(Records from a data source)
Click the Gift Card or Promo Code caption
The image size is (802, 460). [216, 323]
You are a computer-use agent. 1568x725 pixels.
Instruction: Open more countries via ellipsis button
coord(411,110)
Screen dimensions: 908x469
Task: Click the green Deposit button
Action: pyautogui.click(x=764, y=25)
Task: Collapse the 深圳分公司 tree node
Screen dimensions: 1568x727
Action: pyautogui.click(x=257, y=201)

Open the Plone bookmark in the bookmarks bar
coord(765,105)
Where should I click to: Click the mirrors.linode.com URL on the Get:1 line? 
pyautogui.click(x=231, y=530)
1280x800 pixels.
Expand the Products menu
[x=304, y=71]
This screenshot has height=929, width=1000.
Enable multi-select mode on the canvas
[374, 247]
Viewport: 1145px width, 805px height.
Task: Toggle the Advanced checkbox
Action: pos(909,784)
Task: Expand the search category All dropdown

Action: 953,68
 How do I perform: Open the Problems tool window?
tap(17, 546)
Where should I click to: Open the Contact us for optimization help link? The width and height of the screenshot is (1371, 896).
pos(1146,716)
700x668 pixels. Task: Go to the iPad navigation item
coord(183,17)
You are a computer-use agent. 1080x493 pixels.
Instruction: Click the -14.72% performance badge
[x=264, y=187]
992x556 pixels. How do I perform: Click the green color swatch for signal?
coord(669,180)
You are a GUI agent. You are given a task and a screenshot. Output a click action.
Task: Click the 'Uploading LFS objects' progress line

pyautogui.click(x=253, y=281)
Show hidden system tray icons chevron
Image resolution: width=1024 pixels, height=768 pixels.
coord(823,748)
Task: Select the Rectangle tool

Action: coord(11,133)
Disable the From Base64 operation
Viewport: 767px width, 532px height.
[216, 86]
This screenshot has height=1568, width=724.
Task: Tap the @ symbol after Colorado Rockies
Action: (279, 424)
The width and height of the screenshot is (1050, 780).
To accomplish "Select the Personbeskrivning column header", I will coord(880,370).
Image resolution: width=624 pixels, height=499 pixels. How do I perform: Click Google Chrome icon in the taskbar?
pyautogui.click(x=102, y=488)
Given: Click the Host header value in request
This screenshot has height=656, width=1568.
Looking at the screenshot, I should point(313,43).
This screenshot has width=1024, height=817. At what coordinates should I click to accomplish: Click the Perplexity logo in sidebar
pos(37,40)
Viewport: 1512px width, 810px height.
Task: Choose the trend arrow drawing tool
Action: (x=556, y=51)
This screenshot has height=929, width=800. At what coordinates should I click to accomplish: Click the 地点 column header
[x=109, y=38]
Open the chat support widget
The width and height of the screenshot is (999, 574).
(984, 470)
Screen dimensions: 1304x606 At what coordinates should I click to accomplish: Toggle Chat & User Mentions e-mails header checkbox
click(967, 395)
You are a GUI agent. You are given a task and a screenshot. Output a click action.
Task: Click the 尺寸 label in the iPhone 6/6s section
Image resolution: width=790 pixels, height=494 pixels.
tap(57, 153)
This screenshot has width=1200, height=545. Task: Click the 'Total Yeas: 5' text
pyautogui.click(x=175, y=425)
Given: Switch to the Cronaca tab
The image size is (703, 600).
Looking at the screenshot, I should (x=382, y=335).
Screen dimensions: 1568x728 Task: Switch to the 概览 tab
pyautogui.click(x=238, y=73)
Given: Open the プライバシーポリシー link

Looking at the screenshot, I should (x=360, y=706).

» Task prompt:
Copy out the entries. Change nothing.

» Response to this exercise:
Click the Gift Card or Promo Code caption
The image size is (802, 460). [216, 323]
You are a computer-use agent. 1568x725 pixels.
Instruction: Open more countries via ellipsis button
coord(411,110)
Screen dimensions: 908x469
Task: Click the green Deposit button
Action: pyautogui.click(x=764, y=25)
Task: Collapse the 深圳分公司 tree node
Screen dimensions: 1568x727
Action: pyautogui.click(x=257, y=201)

Open the Plone bookmark in the bookmarks bar
coord(765,105)
Where should I click to: Click the mirrors.linode.com URL on the Get:1 line? 
pyautogui.click(x=231, y=530)
1280x800 pixels.
Expand the Products menu
[x=304, y=71]
This screenshot has height=929, width=1000.
Enable multi-select mode on the canvas
[374, 247]
Viewport: 1145px width, 805px height.
Task: Toggle the Advanced checkbox
Action: pos(909,784)
Task: Expand the search category All dropdown

Action: 953,68
 How do I perform: Open the Problems tool window?
tap(17, 546)
Where should I click to: Open the Contact us for optimization help link? The width and height of the screenshot is (1371, 896).
pos(1146,716)
700x668 pixels. Task: Go to the iPad navigation item
coord(183,17)
You are a computer-use agent. 1080x493 pixels.
Instruction: Click the -14.72% performance badge
[x=264, y=187]
992x556 pixels. How do I perform: Click the green color swatch for signal?
coord(669,180)
You are a GUI agent. You are given a task and a screenshot. Output a click action.
Task: Click the 'Uploading LFS objects' progress line

pyautogui.click(x=253, y=281)
Show hidden system tray icons chevron
Image resolution: width=1024 pixels, height=768 pixels.
coord(823,748)
Task: Select the Rectangle tool

Action: coord(11,133)
Disable the From Base64 operation
Viewport: 767px width, 532px height.
[216, 86]
This screenshot has height=1568, width=724.
Task: Tap the @ symbol after Colorado Rockies
Action: (279, 424)
The width and height of the screenshot is (1050, 780).
To accomplish "Select the Personbeskrivning column header", I will coord(880,370).
Image resolution: width=624 pixels, height=499 pixels. How do I perform: Click Google Chrome icon in the taskbar?
pyautogui.click(x=102, y=488)
Given: Click the Host header value in request
This screenshot has height=656, width=1568.
Looking at the screenshot, I should point(313,43).
This screenshot has width=1024, height=817. At what coordinates should I click to accomplish: Click the Perplexity logo in sidebar
pos(37,40)
Viewport: 1512px width, 810px height.
Task: Choose the trend arrow drawing tool
Action: (x=556, y=51)
This screenshot has height=929, width=800. At what coordinates should I click to accomplish: Click the 地点 column header
[x=109, y=38]
Open the chat support widget
The width and height of the screenshot is (999, 574).
(984, 470)
Screen dimensions: 1304x606 At what coordinates should I click to accomplish: Toggle Chat & User Mentions e-mails header checkbox
click(967, 395)
You are a GUI agent. You are given a task and a screenshot. Output a click action.
Task: Click the 尺寸 label in the iPhone 6/6s section
Image resolution: width=790 pixels, height=494 pixels.
tap(57, 153)
This screenshot has width=1200, height=545. Task: Click the 'Total Yeas: 5' text
pyautogui.click(x=175, y=425)
Given: Switch to the Cronaca tab
The image size is (703, 600).
Looking at the screenshot, I should (x=382, y=335).
Screen dimensions: 1568x728 Task: Switch to the 概览 tab
pyautogui.click(x=238, y=73)
Given: Open the プライバシーポリシー link

Looking at the screenshot, I should (x=360, y=706).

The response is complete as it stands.